**Extract provided**:
☆ ☆ ☆
Virtual memory was added in the S/370, and used a segment and paging method -
the first 8 bits of an address indicated an entry in a segment table which is
added to the next 4 or 8 bits to get the page table index which contains the
upper (12 or 20) bits of the physical memory address, and the rest of the
address provides the lower 12 bits (the Intel
80386 uses a similar method, while the Motorola
68030 uses fixed length logical/physical pages instead of variable length
segments).
Like the DEC VAX,
the S/370 has been implemented as a microprocessor. The Micro/370 discarded all
but 102 instructions (some supervisor instructions differed), with a coprocessor
providing support for 60 others, while the rest are emulated (as in the MicroVAX).
The Micro/370 had a 68000
compatible bus, but was otherwise completely unique (some legends claim it was a
68000
with modified microcode
plus a modified 8087 as
the coprocessor, others say IBM started with the 68000
design and completely replaced most of the core, keeping the bus interface, ALU,
and other reusable parts, which is more likely).
More recently, with increased microprocessor complexity, a complete S/390
superscalar microprocessor with 64K L1 cache (at up to 350MHz, a higher clock
rate than the 200MHz Intel's
Pentium Pro available at the time) has been designed.
VAX: The Penultimate CISC (1978) .
The VAX architecture wasn't designed as a microprocessor, though single chip
versions were implemented (around 1984). However, it and its predecessor, the PDP-11,
helped inspire design of the Motorola
68000, Zilog
Z8000, and particularly the National
Semiconductor 32xxx series CPUs. It was considered the most advanced CISC
design, and the closest so far to the ultimate CISC goal. This is one reason
that the VAX 11/780 is used as the speed benchmark for 1 MIPS (Million
Instructions Per Second), though actual execution was apparently closer to 0.5
MIPS.
The VAX was a 32 bit architecture, with a 32 bit address range (split into 1G
sections for process space, process specific system space, system space, and
unused/reserved for future use). Each process has its own 1G process and 1G
process system address space, with memory allocated in pages.
It features sixteen user visible 32 bit registers. Registers 12 to 15 are
special - AP (Argument Pointer), FP (Frame Pointer), SP and PC (user,
supervisor, executive, and kernal modes have separate SPs in R14, like the 68000
user and supervisor modes). All these registers can be used for data, addressing
and indexing. A 64 bit PSL (Program Status Longword) keeps track of interrupt
levels, program status, condition codes, and access mode (kernal (hardware
management), executive (files/records), supervisor (interpreters), user
(programs/data)).
The VAX 11 featured an 8 byte instruction prefetch buffer, like the 8086,
while the VAX 8600 has a full 6 stage pipeline. Instructions mimic high level
language constructs, and provide dense code. For example, the CALL instruction,
which not only handles the argument list itself, but enforces a standard
procedure call for all compilers. However, the complex instructions aren't
always the fastest way of doing things. For example, the INDEX instruction was
45% to 60% faster when by replaced by simpler VAX instructions. This was one
inspiration for the RISC philosophy.
☆ ☆ ☆
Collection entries
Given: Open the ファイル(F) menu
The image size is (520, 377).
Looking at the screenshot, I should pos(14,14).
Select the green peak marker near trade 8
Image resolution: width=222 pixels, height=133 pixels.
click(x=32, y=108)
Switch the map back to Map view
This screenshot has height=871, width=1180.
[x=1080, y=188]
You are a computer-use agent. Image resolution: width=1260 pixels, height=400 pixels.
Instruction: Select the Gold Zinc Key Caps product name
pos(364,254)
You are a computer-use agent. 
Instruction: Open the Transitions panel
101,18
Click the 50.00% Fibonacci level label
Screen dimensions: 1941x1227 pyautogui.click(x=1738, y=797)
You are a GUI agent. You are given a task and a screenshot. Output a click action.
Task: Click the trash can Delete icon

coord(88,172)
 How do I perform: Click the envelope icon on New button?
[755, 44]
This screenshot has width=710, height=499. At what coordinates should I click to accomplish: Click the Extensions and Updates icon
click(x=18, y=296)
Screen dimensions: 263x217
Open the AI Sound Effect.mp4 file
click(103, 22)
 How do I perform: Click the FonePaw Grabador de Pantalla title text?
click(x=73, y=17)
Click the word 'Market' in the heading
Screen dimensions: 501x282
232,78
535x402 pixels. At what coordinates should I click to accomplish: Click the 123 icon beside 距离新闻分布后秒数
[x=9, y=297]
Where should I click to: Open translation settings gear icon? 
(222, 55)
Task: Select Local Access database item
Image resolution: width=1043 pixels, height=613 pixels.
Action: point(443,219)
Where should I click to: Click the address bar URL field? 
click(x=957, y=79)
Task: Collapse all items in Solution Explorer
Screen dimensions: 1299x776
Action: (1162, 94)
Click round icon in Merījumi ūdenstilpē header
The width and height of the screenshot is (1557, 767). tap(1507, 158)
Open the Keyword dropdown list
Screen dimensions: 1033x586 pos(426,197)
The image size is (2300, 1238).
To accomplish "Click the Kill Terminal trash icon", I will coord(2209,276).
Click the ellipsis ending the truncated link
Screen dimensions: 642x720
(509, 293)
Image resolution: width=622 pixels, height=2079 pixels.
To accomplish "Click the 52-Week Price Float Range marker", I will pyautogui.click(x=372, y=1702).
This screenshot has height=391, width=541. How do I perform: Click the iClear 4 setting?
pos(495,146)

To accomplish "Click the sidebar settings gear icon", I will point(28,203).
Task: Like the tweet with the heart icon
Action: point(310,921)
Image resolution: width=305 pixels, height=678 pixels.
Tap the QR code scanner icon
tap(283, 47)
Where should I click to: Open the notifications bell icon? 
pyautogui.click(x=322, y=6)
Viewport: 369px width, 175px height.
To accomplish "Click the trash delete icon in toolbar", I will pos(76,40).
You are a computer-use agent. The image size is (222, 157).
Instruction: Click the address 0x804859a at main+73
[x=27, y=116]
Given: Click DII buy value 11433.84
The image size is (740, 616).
☆ ☆ ☆
**What is asked**:
1. Answer these about the passage on the S/370 and VAX:
(a) How many instructions did the Micro/370 keep?
(b) How many user visible 32 bit registers does the VAX have?
(c) How much faster was the INDEX instruction when it was replaced by simpler VAX instructions?
2. Write the next part of the passage on the S/370 and VAX, picking up after its final sentence.
None of this material is needed.

**Answers to each task**:
1.
(a) 102
(b) Sixteen
(c) 45% to 60% faster

2.
Further inspiration came from the MicroVAX (VAX 78032) implementation, since
in order to reduce the architecture to a single (integer) chip, only 175 of the
304 instructions (and 6 of 14 native data types) were implemented (through microcode),
while the rest were emulated - this subset included 98% of instructions in a
typical program. The optional FPU implemented 70 instructions and 3 VAX data
types, which was another 1.7% of VAX instructions. All remaining VAX
instructions were only used 0.2% of the time, and this allowed MicroVAX designs
to eventually exceed the speed of full VAX implementations, before being
replaced by the Alpha
architecture.
RISC Roots: CDC 6600 (1965) . .
Most RISC concepts can be traced back to the Control Data Corporation CDC
6600 'Supercomputer' designed by Seymore Cray (1964?), which emphasized a small
(64 op codes) load/store and register-register instruction as a means to greater
performance.
The CDC 6600 was a 60-bit machine ('bytes' were 6 bits each), with an 18-bit
address range. It had eight 18 bit A and 18 bit B (address) and eight 60 bit X
(data) registers, with useful side effects - loading an address into A1, A2, A3,
A4 or A5 caused a load from memory at that address into registers X1, X2, X3, X4
or X5. Similarly, A6 and A7 registers had a store effect on X6 and X7 registers
- loading an address into A0 had no side effects. As an example, to add two
arrays into a third, the starting addresses of the source could be loaded into
A2 and A3 causing data to load into X2 and X3, the values could be added to X6,
and the destination address loaded into A6, causing the result to be stored in
memory. Incrementing A2, A3, and A6 (after adding) would step through the array.
Side effects such as this are decidedly anti-RISC, but very nifty. This
vector-oriented philosophy is more directly expressed in later Cray
computers.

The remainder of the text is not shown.